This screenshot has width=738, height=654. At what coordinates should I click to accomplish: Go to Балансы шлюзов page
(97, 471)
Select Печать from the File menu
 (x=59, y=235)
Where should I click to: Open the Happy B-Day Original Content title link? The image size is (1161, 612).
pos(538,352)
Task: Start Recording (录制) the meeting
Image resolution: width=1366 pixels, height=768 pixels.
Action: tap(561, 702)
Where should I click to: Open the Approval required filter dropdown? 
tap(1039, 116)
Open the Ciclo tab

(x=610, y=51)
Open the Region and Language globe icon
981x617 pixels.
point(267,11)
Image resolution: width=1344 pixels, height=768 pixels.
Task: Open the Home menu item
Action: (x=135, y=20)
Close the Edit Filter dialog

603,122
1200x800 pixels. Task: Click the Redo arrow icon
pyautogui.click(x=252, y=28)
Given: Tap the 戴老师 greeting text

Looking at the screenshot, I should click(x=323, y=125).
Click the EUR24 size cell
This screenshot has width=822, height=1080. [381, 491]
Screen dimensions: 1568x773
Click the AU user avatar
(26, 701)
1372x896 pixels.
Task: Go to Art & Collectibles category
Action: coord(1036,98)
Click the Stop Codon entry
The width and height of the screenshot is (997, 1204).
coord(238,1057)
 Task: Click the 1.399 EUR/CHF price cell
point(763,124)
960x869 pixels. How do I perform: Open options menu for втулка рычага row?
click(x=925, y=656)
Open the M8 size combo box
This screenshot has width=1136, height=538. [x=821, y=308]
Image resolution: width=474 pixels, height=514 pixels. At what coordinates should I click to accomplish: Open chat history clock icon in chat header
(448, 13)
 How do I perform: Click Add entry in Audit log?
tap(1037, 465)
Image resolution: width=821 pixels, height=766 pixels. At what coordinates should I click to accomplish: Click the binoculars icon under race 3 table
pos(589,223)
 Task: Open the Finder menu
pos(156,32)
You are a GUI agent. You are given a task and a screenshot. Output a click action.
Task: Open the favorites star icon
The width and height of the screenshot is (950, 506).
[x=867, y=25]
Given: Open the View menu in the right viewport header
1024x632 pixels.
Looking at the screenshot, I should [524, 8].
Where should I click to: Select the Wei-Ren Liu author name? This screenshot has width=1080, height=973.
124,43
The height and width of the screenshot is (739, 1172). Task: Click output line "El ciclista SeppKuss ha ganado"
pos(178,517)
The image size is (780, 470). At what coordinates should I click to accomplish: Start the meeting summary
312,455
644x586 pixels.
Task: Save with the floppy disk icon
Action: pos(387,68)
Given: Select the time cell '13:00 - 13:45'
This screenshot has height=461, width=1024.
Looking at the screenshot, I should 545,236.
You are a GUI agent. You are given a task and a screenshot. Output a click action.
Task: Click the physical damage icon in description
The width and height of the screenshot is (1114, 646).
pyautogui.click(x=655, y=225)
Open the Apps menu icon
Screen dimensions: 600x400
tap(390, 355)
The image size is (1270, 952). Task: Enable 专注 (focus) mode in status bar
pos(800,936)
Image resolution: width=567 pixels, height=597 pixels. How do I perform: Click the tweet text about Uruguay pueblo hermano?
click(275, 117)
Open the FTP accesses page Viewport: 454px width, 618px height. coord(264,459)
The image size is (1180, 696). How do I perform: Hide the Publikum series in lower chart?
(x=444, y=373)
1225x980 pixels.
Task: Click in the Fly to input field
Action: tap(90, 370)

# # #

Problem details »
What is needed here is every record above, repeated exactly.

Answer »
This screenshot has width=738, height=654. At what coordinates should I click to accomplish: Go to Балансы шлюзов page
(97, 471)
Select Печать from the File menu
 (x=59, y=235)
Where should I click to: Open the Happy B-Day Original Content title link? The image size is (1161, 612).
pos(538,352)
Task: Start Recording (录制) the meeting
Image resolution: width=1366 pixels, height=768 pixels.
Action: tap(561, 702)
Where should I click to: Open the Approval required filter dropdown? 
tap(1039, 116)
Open the Ciclo tab

(x=610, y=51)
Open the Region and Language globe icon
981x617 pixels.
point(267,11)
Image resolution: width=1344 pixels, height=768 pixels.
Task: Open the Home menu item
Action: (x=135, y=20)
Close the Edit Filter dialog

603,122
1200x800 pixels. Task: Click the Redo arrow icon
pyautogui.click(x=252, y=28)
Given: Tap the 戴老师 greeting text

Looking at the screenshot, I should click(x=323, y=125).
Click the EUR24 size cell
This screenshot has width=822, height=1080. [381, 491]
Screen dimensions: 1568x773
Click the AU user avatar
(26, 701)
1372x896 pixels.
Task: Go to Art & Collectibles category
Action: coord(1036,98)
Click the Stop Codon entry
The width and height of the screenshot is (997, 1204).
coord(238,1057)
 Task: Click the 1.399 EUR/CHF price cell
point(763,124)
960x869 pixels. How do I perform: Open options menu for втулка рычага row?
click(x=925, y=656)
Open the M8 size combo box
This screenshot has width=1136, height=538. [x=821, y=308]
Image resolution: width=474 pixels, height=514 pixels. At what coordinates should I click to accomplish: Open chat history clock icon in chat header
(448, 13)
 How do I perform: Click Add entry in Audit log?
tap(1037, 465)
Image resolution: width=821 pixels, height=766 pixels. At what coordinates should I click to accomplish: Click the binoculars icon under race 3 table
pos(589,223)
 Task: Open the Finder menu
pos(156,32)
You are a GUI agent. You are given a task and a screenshot. Output a click action.
Task: Open the favorites star icon
The width and height of the screenshot is (950, 506).
[x=867, y=25]
Given: Open the View menu in the right viewport header
1024x632 pixels.
Looking at the screenshot, I should [524, 8].
Where should I click to: Select the Wei-Ren Liu author name? This screenshot has width=1080, height=973.
124,43
The height and width of the screenshot is (739, 1172). Task: Click output line "El ciclista SeppKuss ha ganado"
pos(178,517)
The image size is (780, 470). At what coordinates should I click to accomplish: Start the meeting summary
312,455
644x586 pixels.
Task: Save with the floppy disk icon
Action: pos(387,68)
Given: Select the time cell '13:00 - 13:45'
This screenshot has height=461, width=1024.
Looking at the screenshot, I should 545,236.
You are a GUI agent. You are given a task and a screenshot. Output a click action.
Task: Click the physical damage icon in description
The width and height of the screenshot is (1114, 646).
pyautogui.click(x=655, y=225)
Open the Apps menu icon
Screen dimensions: 600x400
tap(390, 355)
The image size is (1270, 952). Task: Enable 专注 (focus) mode in status bar
pos(800,936)
Image resolution: width=567 pixels, height=597 pixels. How do I perform: Click the tweet text about Uruguay pueblo hermano?
click(275, 117)
Open the FTP accesses page Viewport: 454px width, 618px height. coord(264,459)
The image size is (1180, 696). How do I perform: Hide the Publikum series in lower chart?
(x=444, y=373)
1225x980 pixels.
Task: Click in the Fly to input field
Action: tap(90, 370)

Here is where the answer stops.